Unfortunately, it took more than 3 months to receive Zara’s autopsy results. They navigated their way through their first Christmas and holiday season without a member of their family, they focused on their boys and making sure they were receiving the help they needed. They called and checked in with the coroner frequently in hopes that they would receive the official autopsy results soon. Finally those results came and their worst nightmare had come true. The official cause of death for Zara was listed as ‘undetermined’. It came as a huge blow for this family. There was not a cardiac condition or underlying health problem that could explain Zara’s death. From the early days of Zara’s passing a fund was created to help with whatever cause or organization would help prevent this from happening to another family. From the beginning this was a desire of this family, to help another family never have to live a life without their child, from never having to endure the pain they are feeling. To this date this family believes the death of their baby girl was caused by these vaccinations, and will continue to pursue the path of discovering and working as hard as they can to bring awareness, and prevent cases like this in the future. The organization that the Shiel family would like to support is NVIC.org (National Vaccine Information Center). Their hope is that increased awareness could save another child's life.
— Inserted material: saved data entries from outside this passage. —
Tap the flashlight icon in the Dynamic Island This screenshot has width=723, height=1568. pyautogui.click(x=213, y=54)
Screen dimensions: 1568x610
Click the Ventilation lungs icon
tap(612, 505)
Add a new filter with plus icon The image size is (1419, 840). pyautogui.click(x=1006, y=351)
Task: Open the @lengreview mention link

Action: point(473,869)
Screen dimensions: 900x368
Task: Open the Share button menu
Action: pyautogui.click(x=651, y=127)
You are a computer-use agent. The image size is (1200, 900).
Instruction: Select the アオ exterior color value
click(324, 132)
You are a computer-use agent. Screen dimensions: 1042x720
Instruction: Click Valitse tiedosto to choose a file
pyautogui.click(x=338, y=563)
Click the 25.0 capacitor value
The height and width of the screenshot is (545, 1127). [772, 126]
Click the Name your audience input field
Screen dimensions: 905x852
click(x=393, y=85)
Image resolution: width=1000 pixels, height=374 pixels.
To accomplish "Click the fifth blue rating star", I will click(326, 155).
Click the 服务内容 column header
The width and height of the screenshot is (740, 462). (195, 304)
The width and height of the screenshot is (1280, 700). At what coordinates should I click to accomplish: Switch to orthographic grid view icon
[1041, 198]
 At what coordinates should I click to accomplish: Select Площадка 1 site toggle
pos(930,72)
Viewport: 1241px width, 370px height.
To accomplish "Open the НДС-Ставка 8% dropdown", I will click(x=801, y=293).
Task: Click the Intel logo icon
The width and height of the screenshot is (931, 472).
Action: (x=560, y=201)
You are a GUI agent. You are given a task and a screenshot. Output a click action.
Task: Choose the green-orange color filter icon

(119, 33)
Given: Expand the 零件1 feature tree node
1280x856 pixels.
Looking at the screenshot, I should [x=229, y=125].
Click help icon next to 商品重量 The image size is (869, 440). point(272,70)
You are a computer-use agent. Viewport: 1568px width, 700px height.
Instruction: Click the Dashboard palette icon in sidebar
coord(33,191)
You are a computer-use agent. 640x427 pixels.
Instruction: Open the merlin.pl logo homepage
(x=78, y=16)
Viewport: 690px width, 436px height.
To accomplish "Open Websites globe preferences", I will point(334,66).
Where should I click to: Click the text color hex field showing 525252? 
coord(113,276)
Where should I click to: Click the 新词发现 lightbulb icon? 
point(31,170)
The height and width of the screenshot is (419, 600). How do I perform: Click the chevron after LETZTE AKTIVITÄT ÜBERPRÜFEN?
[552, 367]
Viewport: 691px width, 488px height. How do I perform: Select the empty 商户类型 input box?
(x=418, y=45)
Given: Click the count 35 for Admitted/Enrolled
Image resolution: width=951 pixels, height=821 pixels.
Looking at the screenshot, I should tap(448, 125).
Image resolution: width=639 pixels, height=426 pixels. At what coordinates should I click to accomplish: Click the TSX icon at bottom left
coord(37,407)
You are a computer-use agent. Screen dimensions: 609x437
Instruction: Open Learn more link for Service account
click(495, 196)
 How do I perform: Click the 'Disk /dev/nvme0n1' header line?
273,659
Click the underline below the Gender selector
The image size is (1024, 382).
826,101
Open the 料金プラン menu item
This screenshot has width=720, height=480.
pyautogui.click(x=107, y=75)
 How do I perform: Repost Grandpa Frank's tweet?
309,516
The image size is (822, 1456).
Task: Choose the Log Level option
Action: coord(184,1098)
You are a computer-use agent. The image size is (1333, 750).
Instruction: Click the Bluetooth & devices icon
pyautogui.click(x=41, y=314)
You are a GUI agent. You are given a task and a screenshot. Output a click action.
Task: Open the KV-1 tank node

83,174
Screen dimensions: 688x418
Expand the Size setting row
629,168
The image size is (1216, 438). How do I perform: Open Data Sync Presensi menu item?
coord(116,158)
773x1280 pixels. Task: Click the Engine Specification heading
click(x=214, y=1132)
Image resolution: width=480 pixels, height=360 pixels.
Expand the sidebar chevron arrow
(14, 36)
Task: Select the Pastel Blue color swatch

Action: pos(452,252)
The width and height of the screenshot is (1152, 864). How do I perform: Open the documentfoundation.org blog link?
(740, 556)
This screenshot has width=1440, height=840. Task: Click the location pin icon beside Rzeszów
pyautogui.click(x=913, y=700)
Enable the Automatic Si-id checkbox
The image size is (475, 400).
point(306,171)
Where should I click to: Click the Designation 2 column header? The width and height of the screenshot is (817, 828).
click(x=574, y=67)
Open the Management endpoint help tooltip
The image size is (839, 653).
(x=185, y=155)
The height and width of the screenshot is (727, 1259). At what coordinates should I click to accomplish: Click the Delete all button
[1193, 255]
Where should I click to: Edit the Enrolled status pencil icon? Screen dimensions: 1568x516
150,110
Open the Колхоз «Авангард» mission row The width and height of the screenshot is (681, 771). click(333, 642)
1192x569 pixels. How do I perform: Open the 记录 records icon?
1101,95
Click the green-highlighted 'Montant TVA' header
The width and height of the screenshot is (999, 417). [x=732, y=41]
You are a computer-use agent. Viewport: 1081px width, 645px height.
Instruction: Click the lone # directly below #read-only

As I struggled coming up with a theme or title for this post the word ‘shift’ just kept coming to my mind. I have discovered throughout my own life that no matter how much you plan and desire a certain path in life, there are events that shake you to your core and these life paths can be shifted in a whole new and unexpected direction. There are many people in my life that I believe were placed there for reason, whose lives have become interwoven with mine. I feel this way about Zara and her family. I believe I need to be a part of telling her story, I need to help her memory live on, and hopefully help ensure that this does not happen to another family. I feel blessed and privileged that I got to be a part of Zara’s life while here on this earth.